Denis Villeneuve’s Dune movies can seem like a rebuke to Hollywood’s quip era. They are as far as you can get from the Marvel rule that no situation is so grave, no stakes so high that they can’t be punctuated by a smart, self-aware gag. These are solemn, earnest movies, modeled on classical cinematic epics like Lawrence of Arabia and intent on delivering the bizarre visions of Frank Herbert’s sci-fi books in as straight-faced a manner as possible.
Except, for Dune: Part Two, Villeneuve and his collaborators seem to have realized that a little bit of levity goes a long way. One of the reasons this movie is quite a lot more enjoyable than the first — alongside its more even and purposeful dramatic structure, and the fact it wasn’t released in the middle of a pandemic — is that Villeneuve has figured out how to loosen it up a little without puncturing the mood. With much of the visionary world-building work already done, he could afford (or, perhaps, was told by studio bosses) to sprinkle on a little bit more crowd-pleasing bits of business.
That’s evident in the film’s two most memorable turns: Javier Bardem’s Stilgar, and Austin Butler’s Feyd-Rautha Harkonnen. It would be unfair to call them camp, but these two actors do bring a vivid, outsized performance style that can hold its own amid the grandiosity of Villeneuve’s images or the boom and clatter of Hans Zimmer’s score. They do more than hold their own, in fact — they accentuate a windswept, monolithic movie with a much-needed note of fun and wickedness.

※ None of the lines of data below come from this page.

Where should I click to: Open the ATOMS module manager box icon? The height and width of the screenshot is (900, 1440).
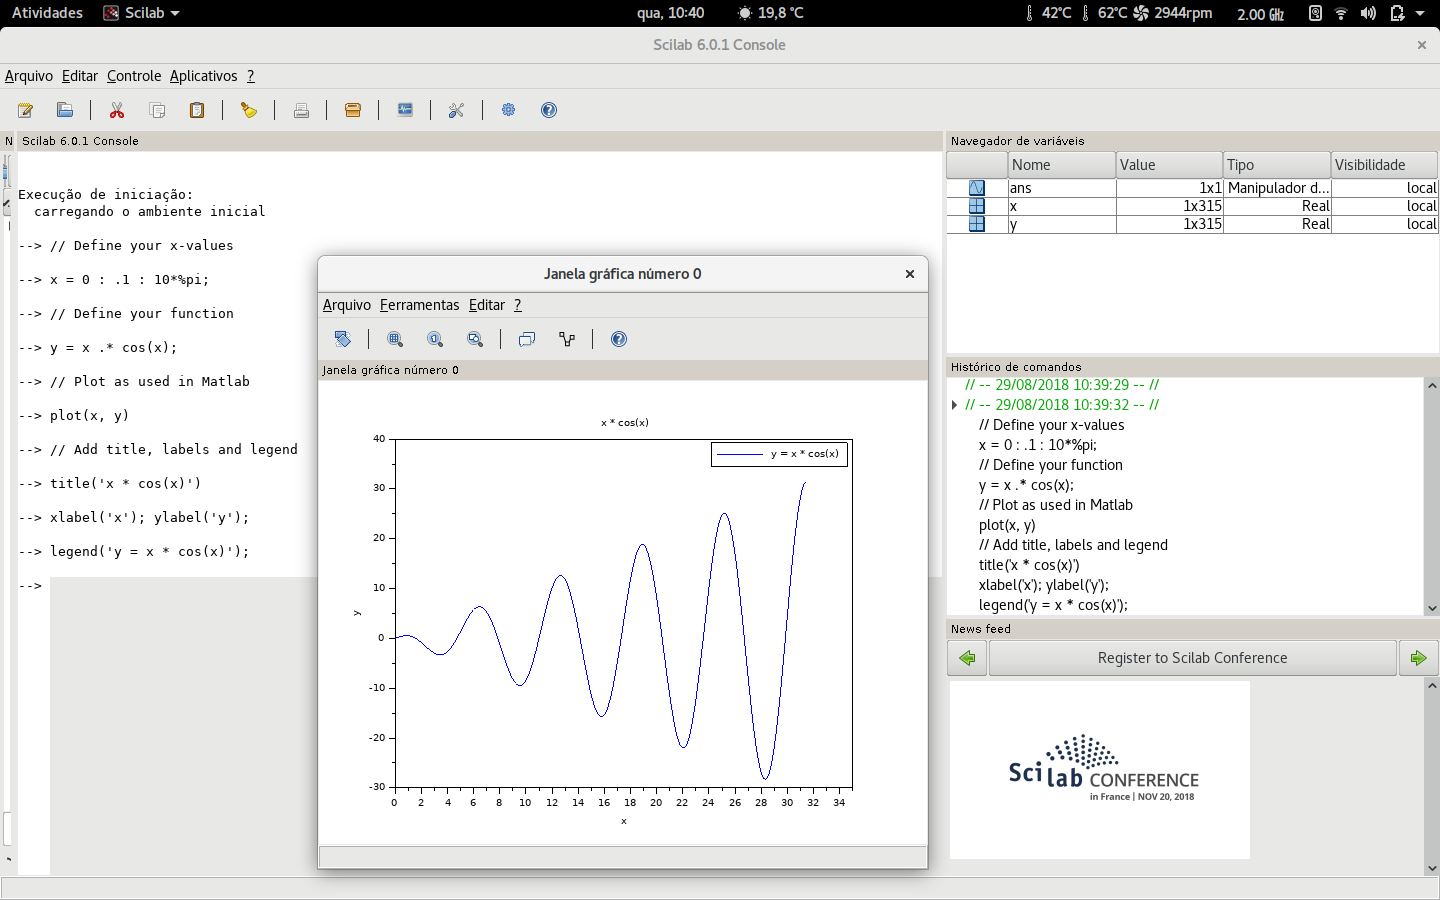point(353,110)
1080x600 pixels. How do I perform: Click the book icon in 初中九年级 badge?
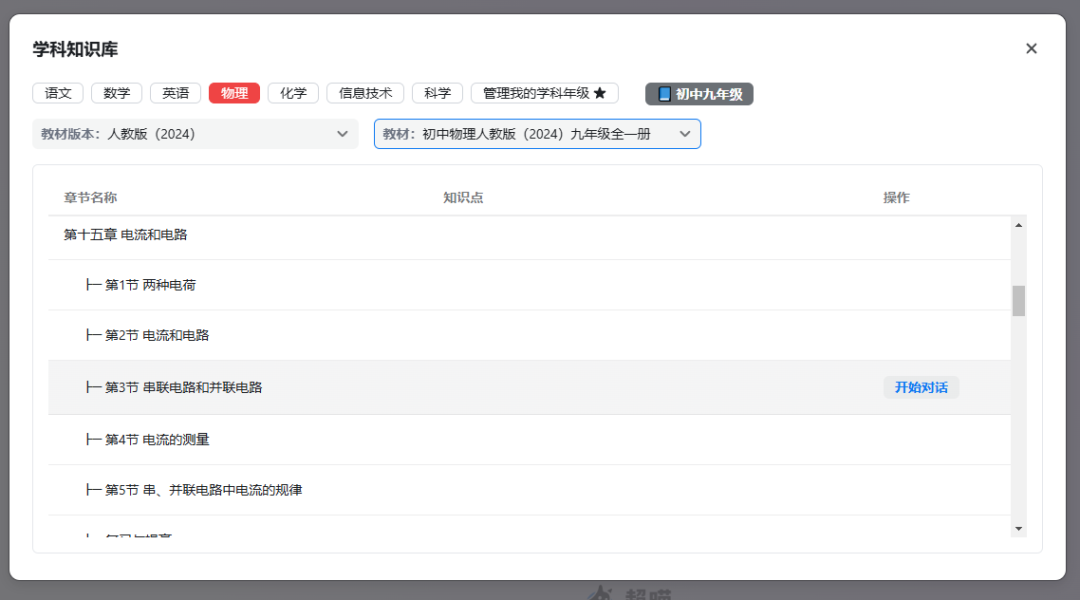[665, 93]
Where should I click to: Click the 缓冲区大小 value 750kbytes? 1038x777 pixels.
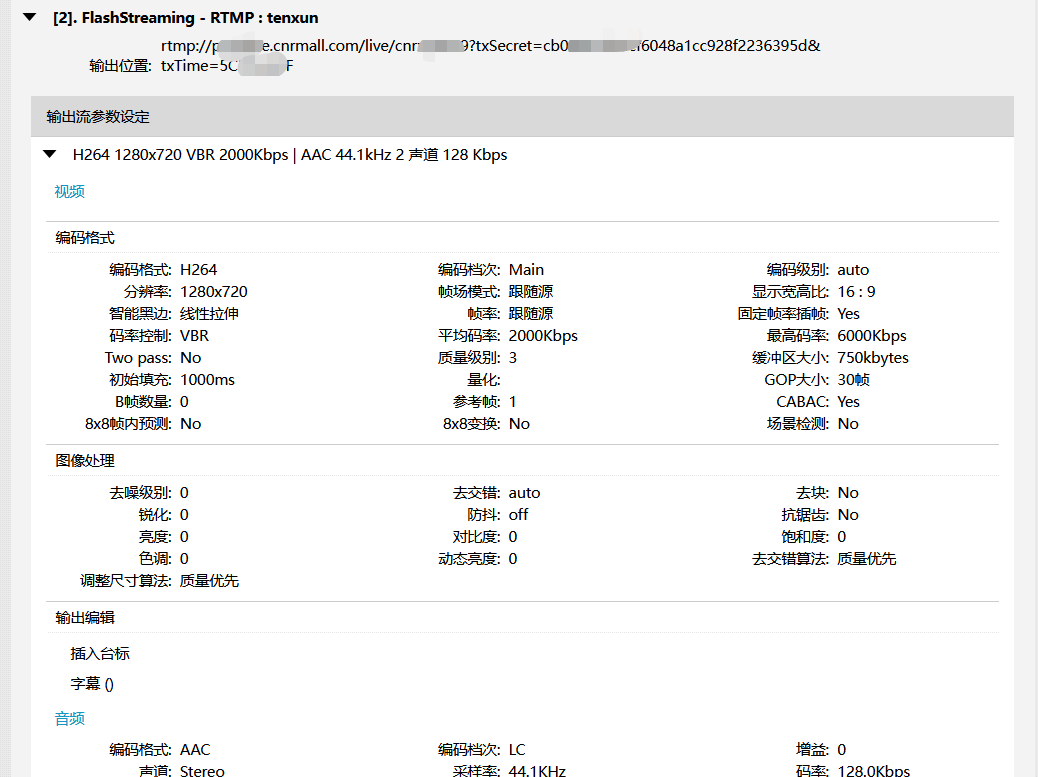point(873,358)
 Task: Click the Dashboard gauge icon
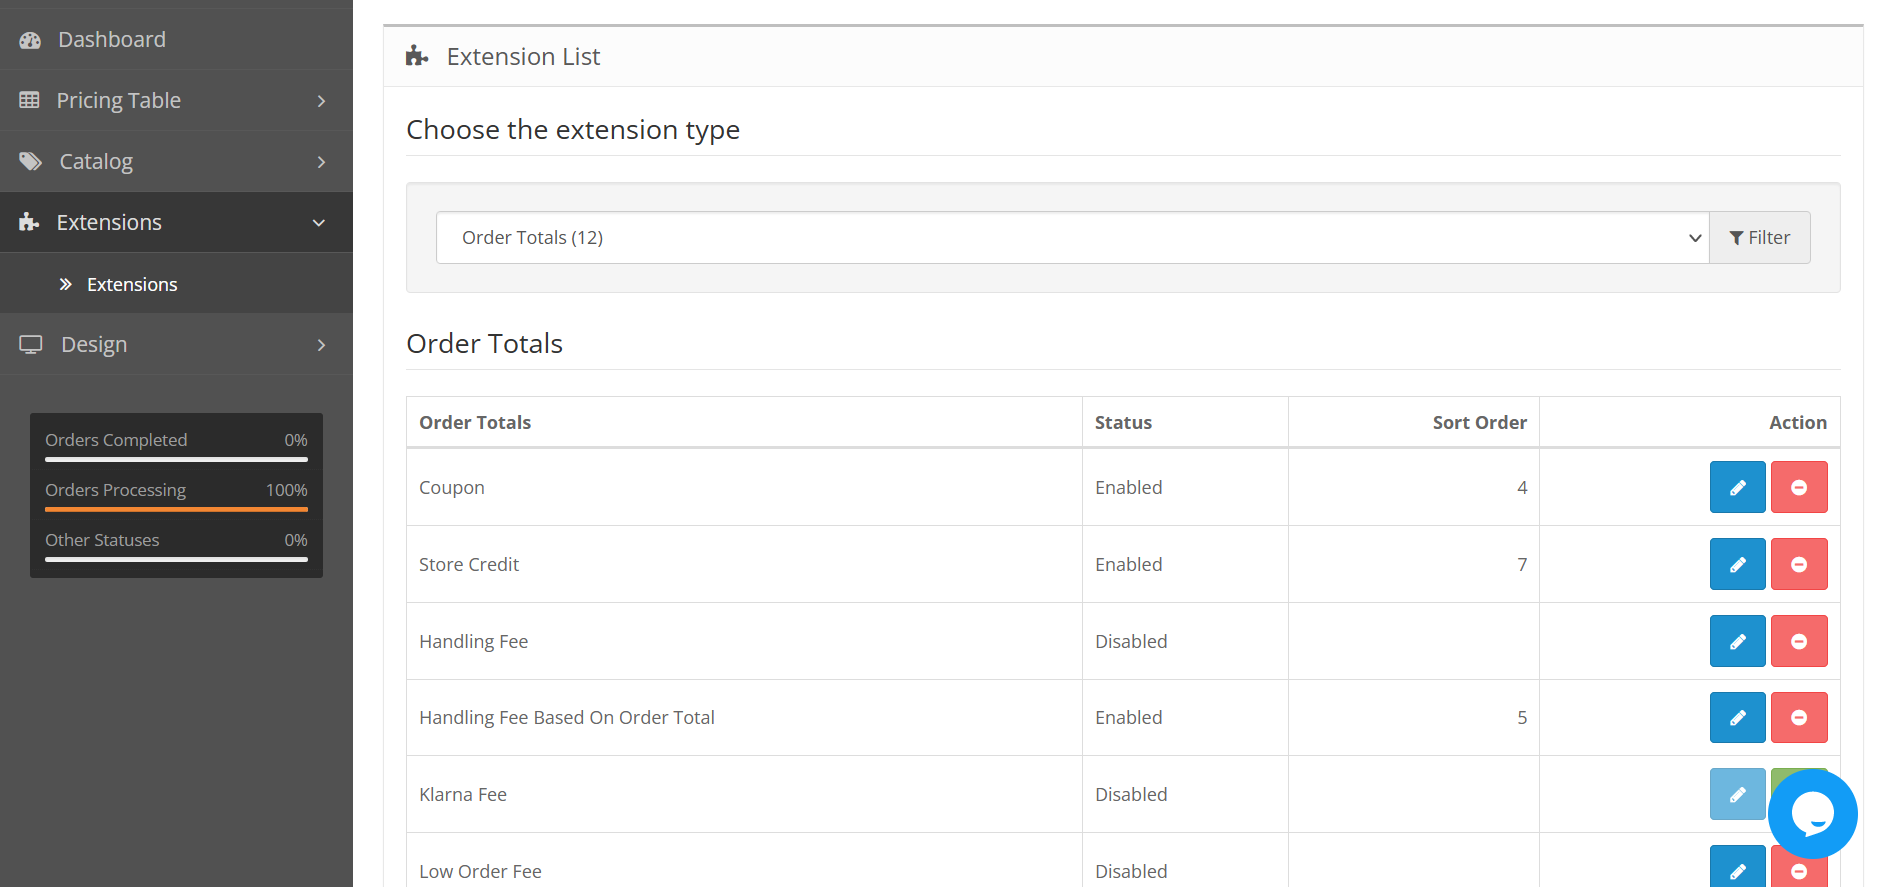point(30,40)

Bardem is the biggest surprise of Part Two, if only because little about his stoic performance in Part One would have led you to suspect that he would play the sequel for out-and-out lols. Stilgar is still the cool and courageous leader of the Fremen, but Bardem lightens the character with a recurring bit about his fanatical belief that Paul Atreides (Timothée Chalamet) is the Lisan al Gaib, a messianic figure prophesied to deliver freedom to the Fremen.